* INSTRUCTIONS FOR THE TASK
Look below for the line with "This screenshot has width=1490, height=689.". Retype it and every line after it to the end, exactly, but leave out the pictures.

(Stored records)
########
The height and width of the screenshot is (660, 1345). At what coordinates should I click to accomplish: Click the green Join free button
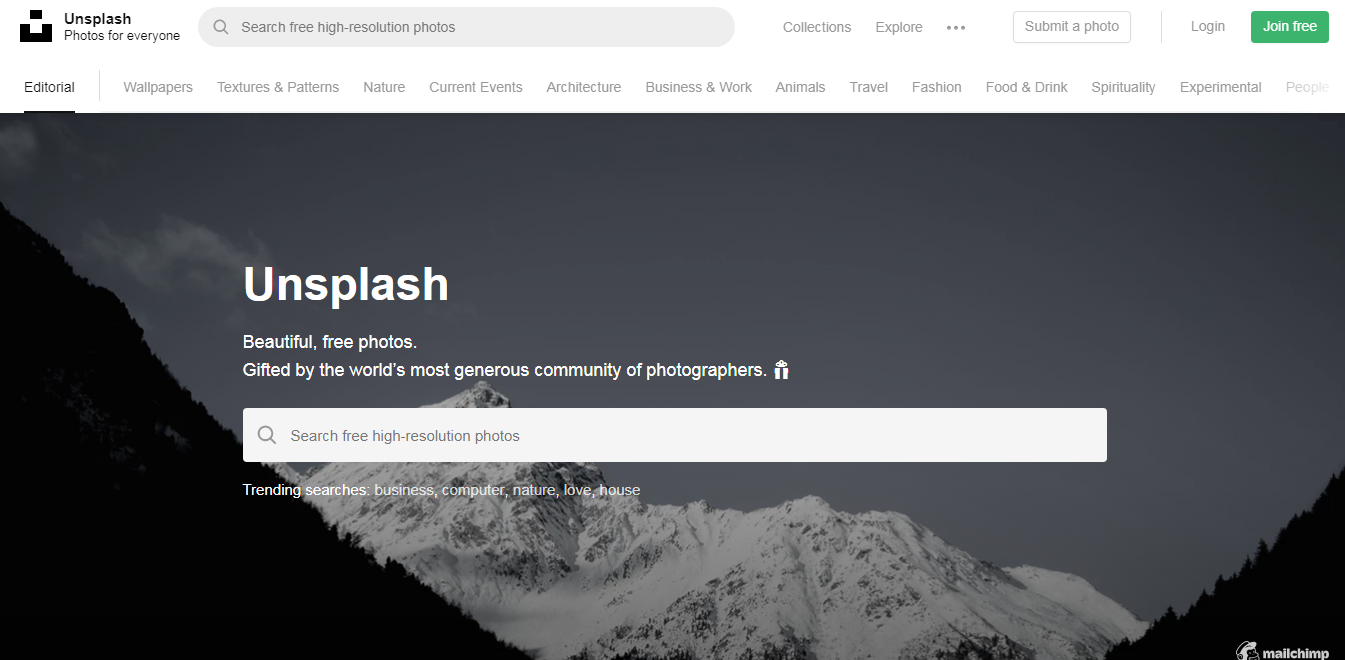1290,27
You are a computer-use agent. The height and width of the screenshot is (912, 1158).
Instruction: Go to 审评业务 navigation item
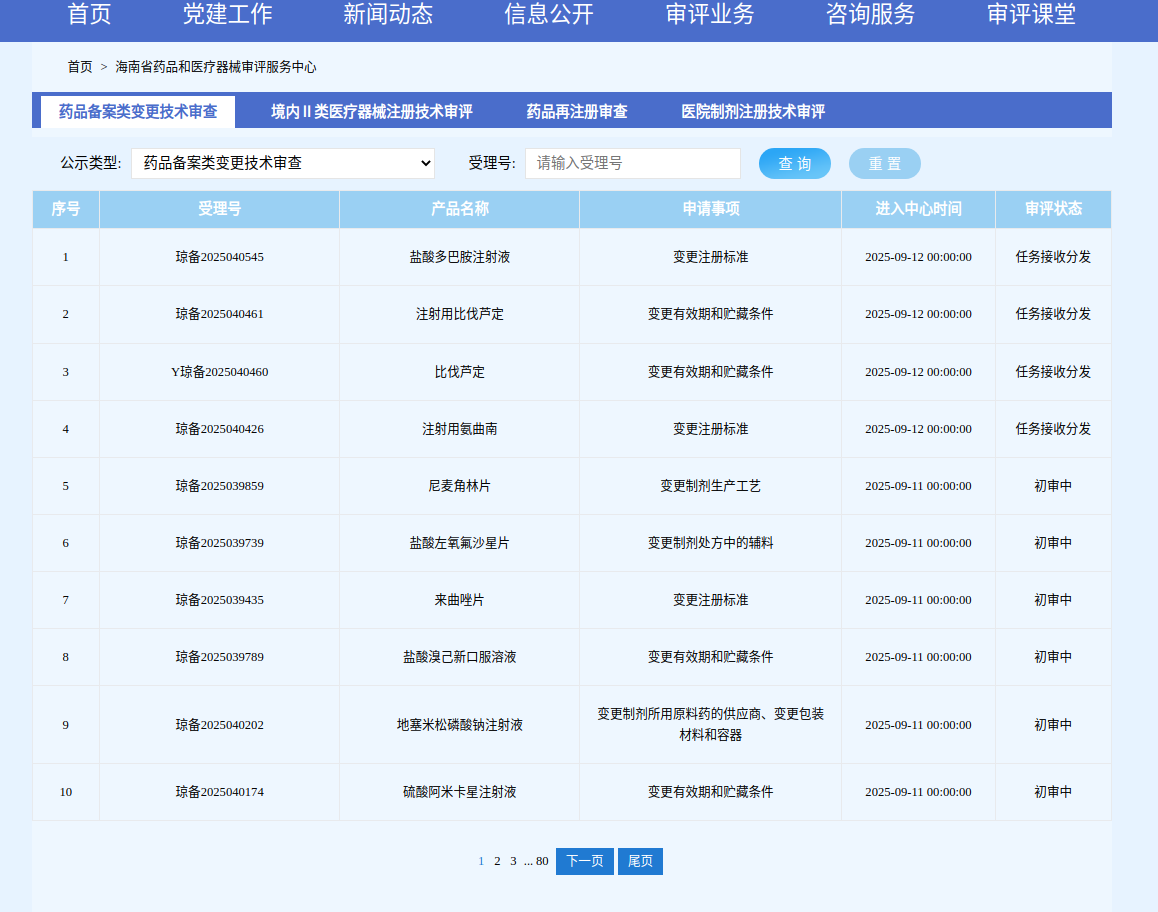point(710,15)
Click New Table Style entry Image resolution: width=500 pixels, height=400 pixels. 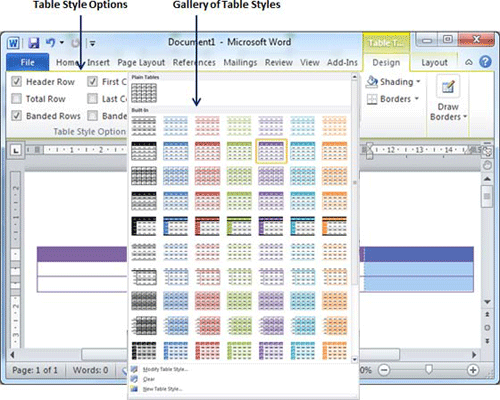pos(162,389)
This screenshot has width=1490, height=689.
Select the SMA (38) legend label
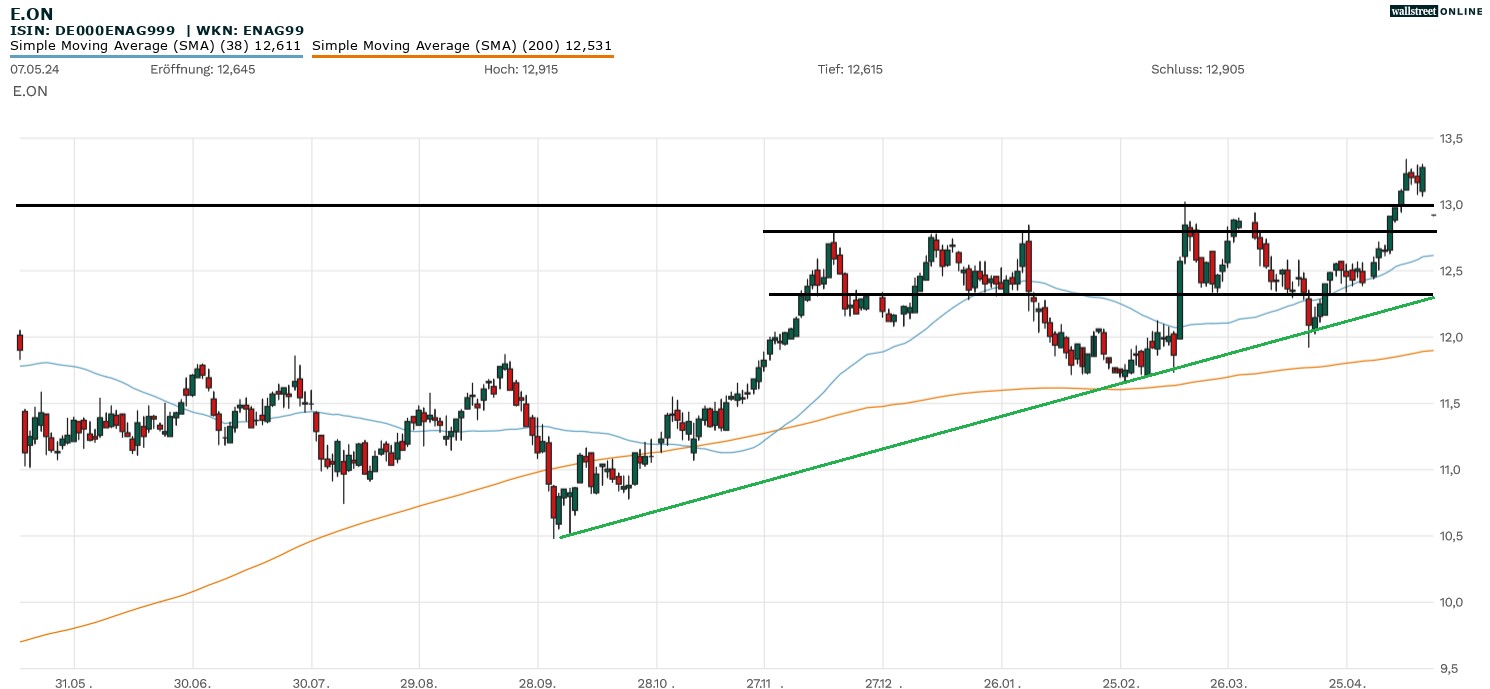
########
* YOUR SOLUTION
This screenshot has width=1490, height=689.
Select the SMA (38) legend label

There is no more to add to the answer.